Fast maneuver recovery from aerial observation: trajectory clustering and outliers rejection
Nelson de Moura (ASTRA), Augustin Gervreau-Mercier (ASTRA), Fernando, Garrido (ASTRA), Fawzi Nashashibi (ASTRA)

TL;DR
This paper presents a data-driven trajectory clustering method for road user behavior analysis, effectively classifying and filtering trajectories of cars, pedestrians, and cyclists without map data across various traffic scenarios.
Contribution
It introduces a novel clustering approach that separates well-defined trajectories from outliers without relying on map information, applicable to multiple road environments.
Findings
Effective separation of eccentric trajectories from representative ones
Successful classification of cars, pedestrians, and cyclists
Applicable across different intersection and roundabout scenarios
Abstract
The implementation of road user models that realistically reproduce a credible behavior in a multi-agentsimulation is still an open problem.

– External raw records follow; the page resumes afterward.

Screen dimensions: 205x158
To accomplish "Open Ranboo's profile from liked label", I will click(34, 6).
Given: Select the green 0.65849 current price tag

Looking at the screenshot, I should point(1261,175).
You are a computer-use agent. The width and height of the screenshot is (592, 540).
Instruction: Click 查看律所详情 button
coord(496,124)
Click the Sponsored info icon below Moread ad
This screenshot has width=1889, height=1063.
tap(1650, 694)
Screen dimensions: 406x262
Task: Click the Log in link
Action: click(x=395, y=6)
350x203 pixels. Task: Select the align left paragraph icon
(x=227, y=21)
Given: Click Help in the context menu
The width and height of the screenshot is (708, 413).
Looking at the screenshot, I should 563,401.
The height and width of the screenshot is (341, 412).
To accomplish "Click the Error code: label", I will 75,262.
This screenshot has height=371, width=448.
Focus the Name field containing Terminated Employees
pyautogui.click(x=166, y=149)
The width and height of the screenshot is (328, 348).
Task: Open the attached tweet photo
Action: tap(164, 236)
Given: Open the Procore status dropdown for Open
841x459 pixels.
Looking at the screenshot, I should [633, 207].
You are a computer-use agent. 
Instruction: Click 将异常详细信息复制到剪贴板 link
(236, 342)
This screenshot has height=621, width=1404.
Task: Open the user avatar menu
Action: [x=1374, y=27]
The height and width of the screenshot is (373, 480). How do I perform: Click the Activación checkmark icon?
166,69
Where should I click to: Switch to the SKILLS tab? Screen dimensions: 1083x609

A data-driven approach consists on to deduce behaviors that may exist in real situation to obtain different types of trajectories from a large set of observations. The data, and its classification, could then be used to train models capable to extrapolate such behavior. Cars and two different types of Vulnerable Road Users (VRU) will be considered by the trajectory clustering methods proposed: pedestrians and cyclists. The results reported here evaluate methods to extract well-defined trajectory classes from raw data without the use of map information while also separating ''eccentric'' or incomplete trajectories from the ones that are complete and representative in any scenario. Two environments will serve as test for the methods develop, three…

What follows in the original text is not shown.